From Friction to Flow: How Argos Cut Annotation Time in Half

A global technology provider was under pressure to deliver high-quality training data for LLMs fast. To do this, they needed to annotate more than 4,000 images with natural-language prompts and responses, all while adhering to strict guidelines and preserving sensitive metadata.

The company didn’t have a tool that allowed data annotation to be done easily. Teams had to juggle multiple folders, JSON files, and reference docs just to complete a single task. Mistakes were common, metadata sometimes disappeared, and the manual process simply couldn’t keep up with project deadlines.

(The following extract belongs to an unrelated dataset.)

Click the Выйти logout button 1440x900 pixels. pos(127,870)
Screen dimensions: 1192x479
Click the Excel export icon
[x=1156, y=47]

Working closely with the client, Argos developed the Image Conversation Annotator, a custom tool that combines image viewing, prompt generation, validation rules, and instruction reference in one unified interface. The platform coordinated the annotation work by:

  1. Parsing entire datasets in seconds while preserving image quality and metadata.
  2. Utilizing built-in expression checks to catch content violations early.
  3. Centralizing instructions in the platform to help annotators stay aligned with project expectations.
  4. Enabling teams to follow multi-language workflows and annotate in five languages within a single environment.
  5. Dividing tasks and assigning them quickly, while giving project managers real-time visibility so they could step in if needed.

With an integrated system handling every step, the client saw a 50% increase in productivity, a 98% drop in quality issues, and a 90% reduction in their annotation backlog. Most importantly, the Image Conversation Annotator allowed the client’s team to work faster without sacrificing accuracy, metadata integrity, or oversight.

What These Projects Show

Each project began with a specific goal, which helped shape the process. In some cases, the focus was on improving accessibility. In others, it was about supporting inclusive communication or ensuring regional accuracy.

AI played a defined role in each by supporting controlled language rules, helping reduce gendered phrasing, or accelerating multilingual training data creation. But in every case, it operated within clear limits, with humans actively guiding decision-making.

These examples show what makes AI usable in practice: scoped roles, defined goals, and workflows that give people the tools and control they need to do their work well.